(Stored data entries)
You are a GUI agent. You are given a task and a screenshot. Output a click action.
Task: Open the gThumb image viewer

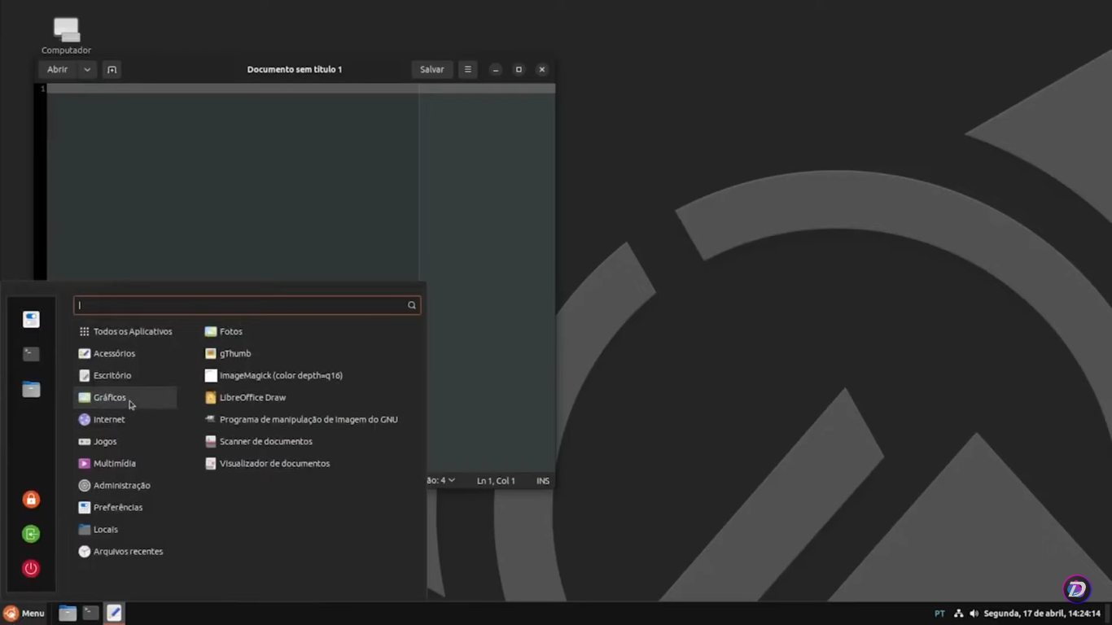[x=235, y=353]
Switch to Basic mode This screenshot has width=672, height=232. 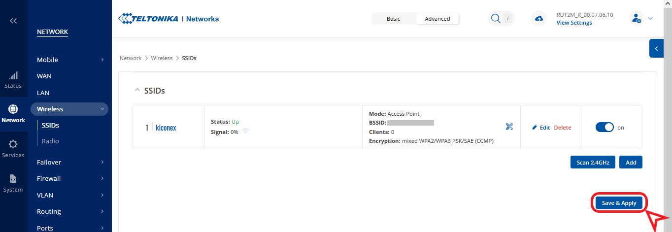point(393,19)
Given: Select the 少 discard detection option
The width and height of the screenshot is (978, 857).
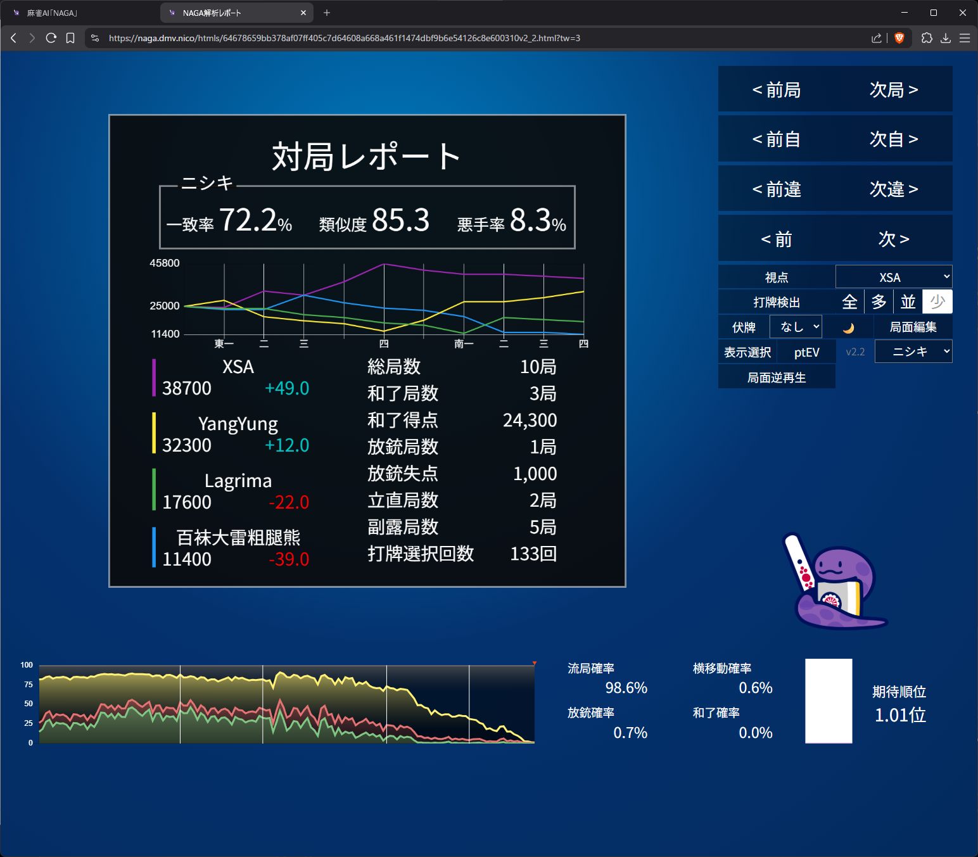Looking at the screenshot, I should pyautogui.click(x=937, y=302).
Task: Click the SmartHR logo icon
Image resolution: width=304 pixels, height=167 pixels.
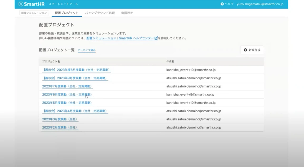Action: click(x=21, y=4)
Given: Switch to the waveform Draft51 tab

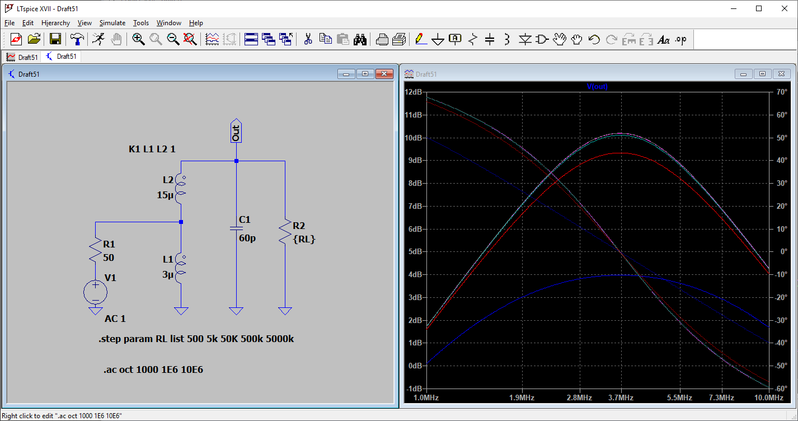Looking at the screenshot, I should [22, 57].
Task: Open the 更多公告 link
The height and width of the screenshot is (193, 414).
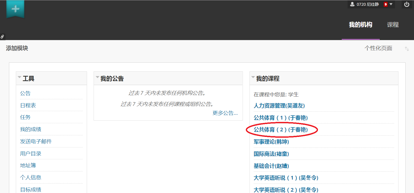Action: (225, 113)
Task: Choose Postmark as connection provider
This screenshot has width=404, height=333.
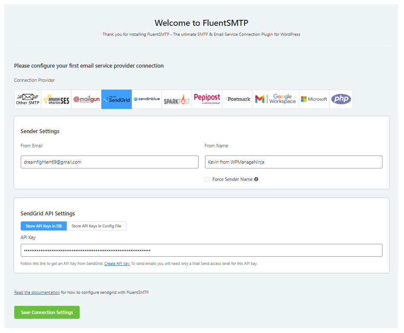Action: (237, 99)
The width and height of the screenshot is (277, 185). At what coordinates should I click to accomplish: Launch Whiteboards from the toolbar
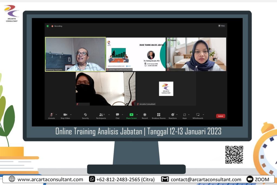pos(198,115)
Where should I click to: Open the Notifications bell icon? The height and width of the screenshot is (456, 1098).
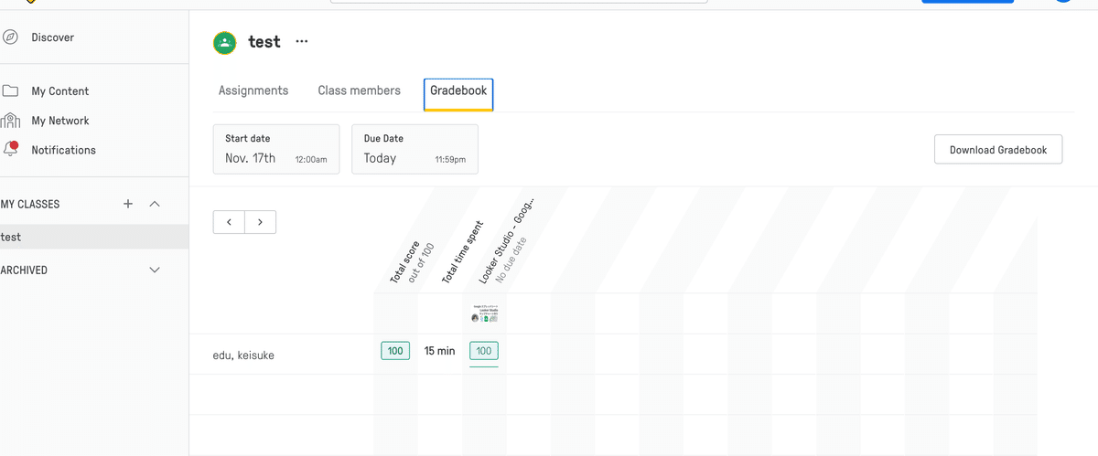(11, 150)
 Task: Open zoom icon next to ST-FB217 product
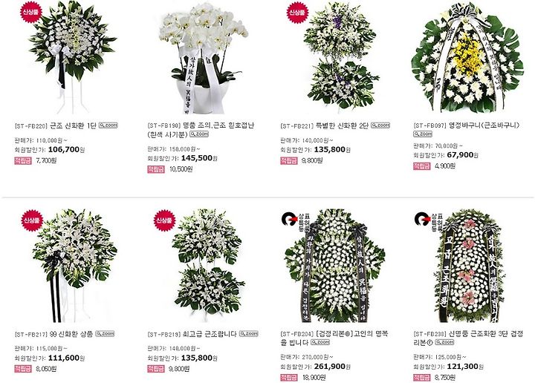pos(105,333)
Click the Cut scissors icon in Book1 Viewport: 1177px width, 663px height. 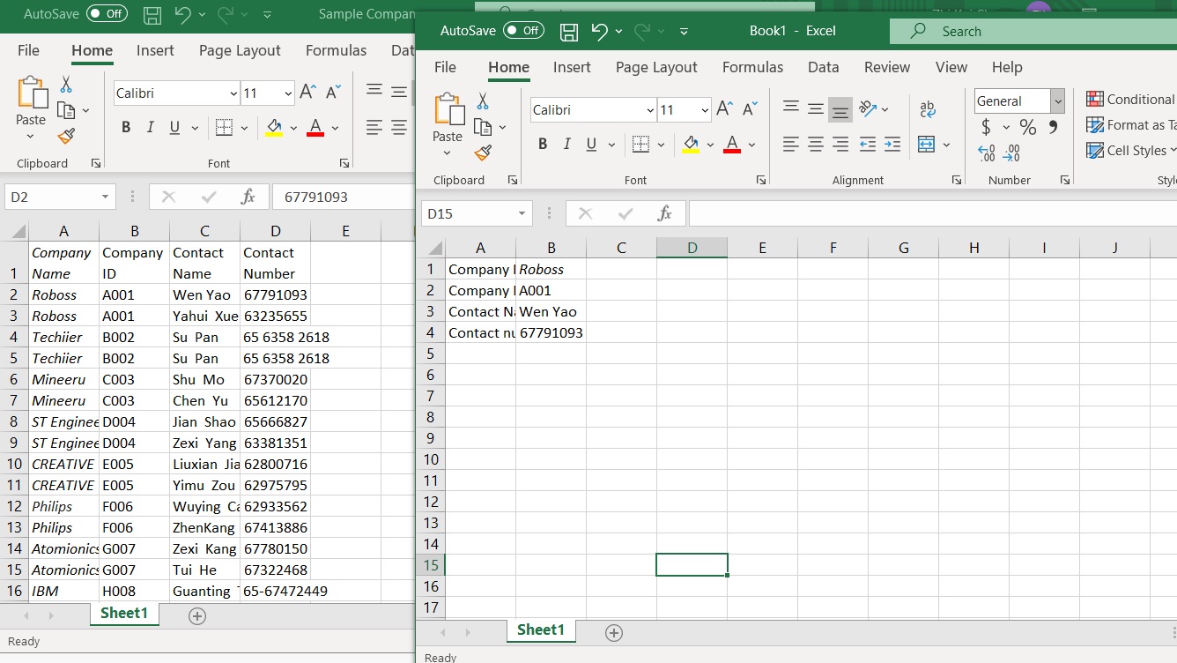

### About this exercise
Repeat, exactly and with no pictures, each line from the line that holds "Given: Switch to the waveform Draft51 tab" through the last line of the records above.

### Solution below
Given: Switch to the waveform Draft51 tab

Looking at the screenshot, I should [22, 57].
Task: Open the 更多公告 link
The height and width of the screenshot is (193, 414).
Action: (225, 113)
Task: Choose Postmark as connection provider
This screenshot has width=404, height=333.
Action: (237, 99)
The width and height of the screenshot is (277, 185). At what coordinates should I click to accomplish: Launch Whiteboards from the toolbar
pos(198,115)
Where should I click to: Open the Notifications bell icon? The height and width of the screenshot is (456, 1098).
(11, 150)
 Task: Open zoom icon next to ST-FB217 product
pos(105,333)
Click the Cut scissors icon in Book1 Viewport: 1177px width, 663px height. 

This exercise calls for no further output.